■ **Listed records**
BEGIN

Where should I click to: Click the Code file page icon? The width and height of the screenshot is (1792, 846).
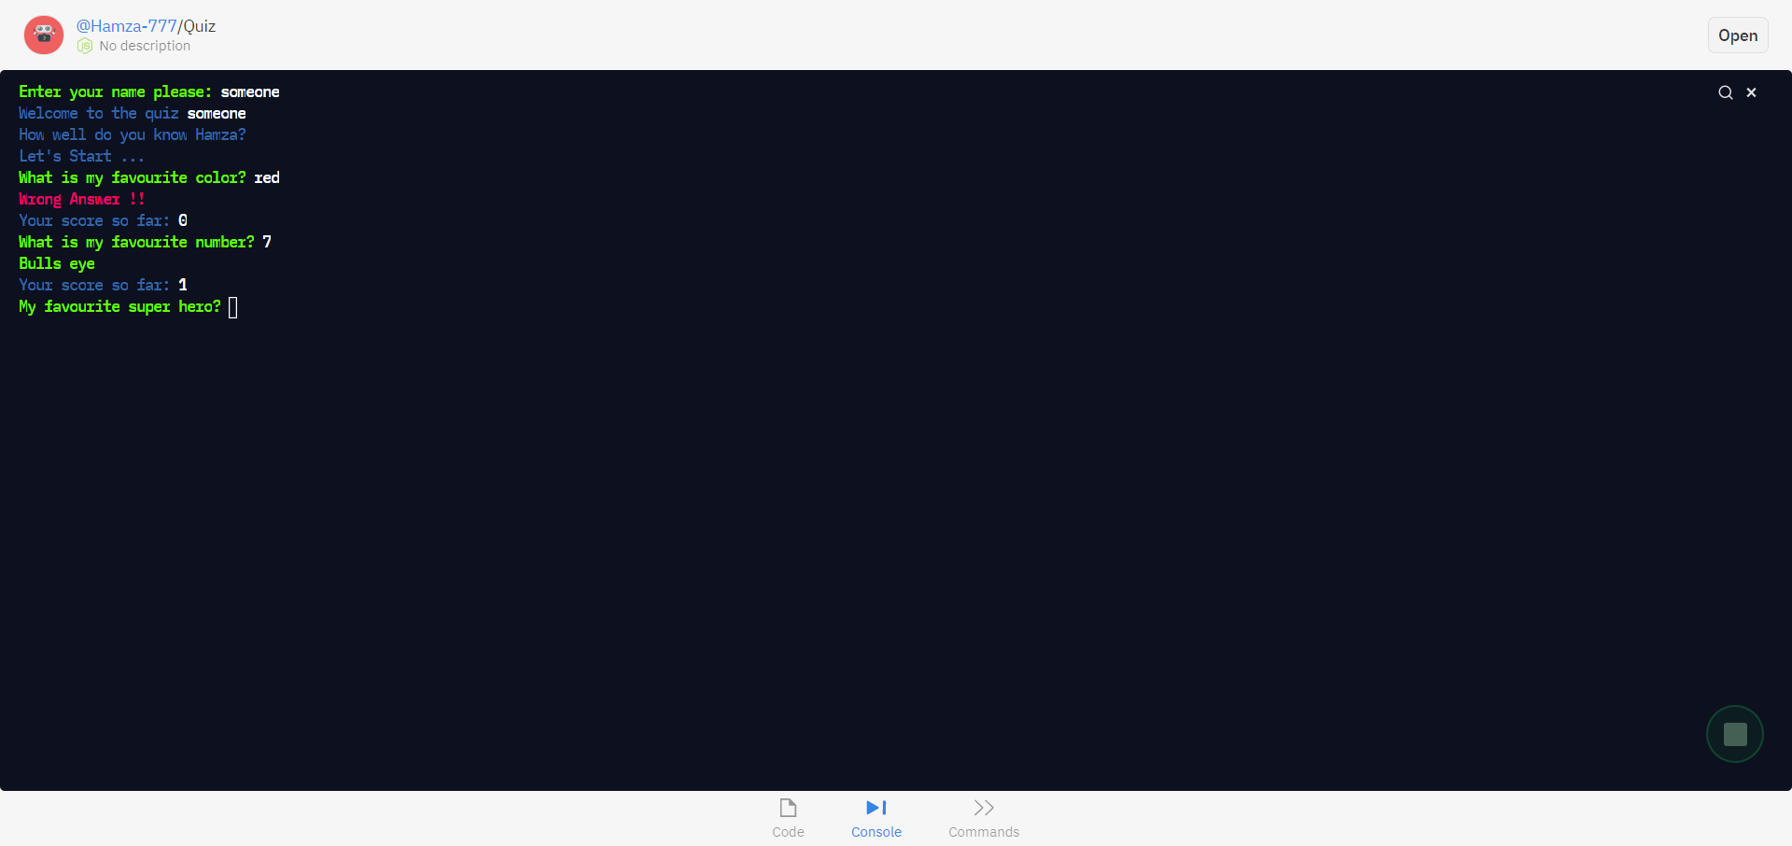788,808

END
BEGIN

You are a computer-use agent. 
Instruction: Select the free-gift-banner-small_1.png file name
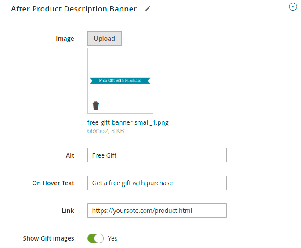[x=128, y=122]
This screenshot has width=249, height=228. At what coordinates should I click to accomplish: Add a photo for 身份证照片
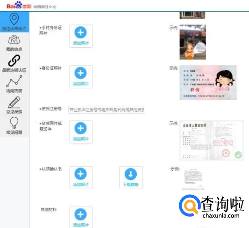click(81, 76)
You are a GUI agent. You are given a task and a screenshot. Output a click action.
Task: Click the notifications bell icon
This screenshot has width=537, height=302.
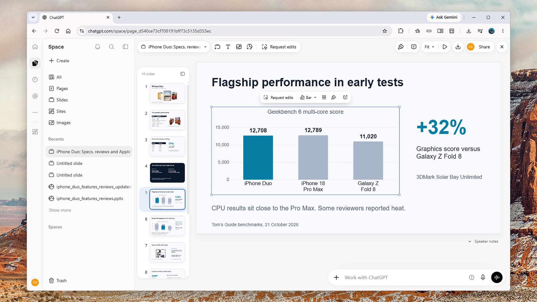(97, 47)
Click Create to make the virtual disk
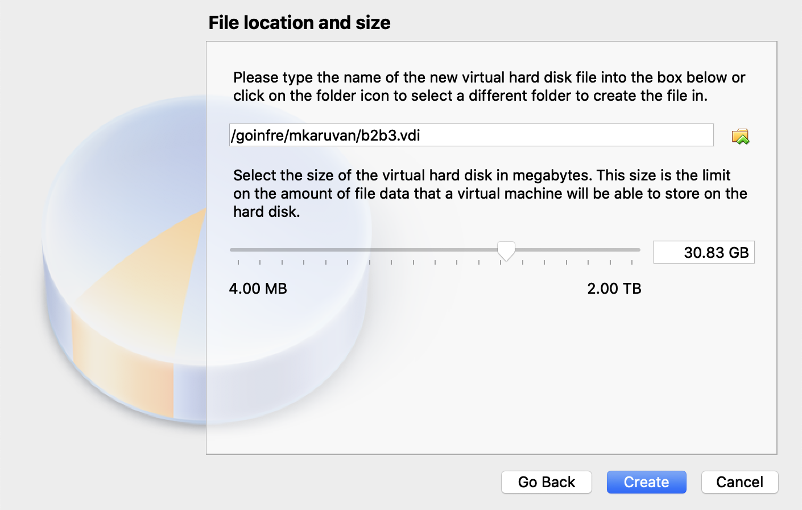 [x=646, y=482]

END

■ **Directions for this task**
Find the string "agent" in the material above. Then copy each line that has it.

■ **Solution to the problem**
You are a computer-use agent. 
You are a GUI agent. You are given a task and a screenshot. Output a click action.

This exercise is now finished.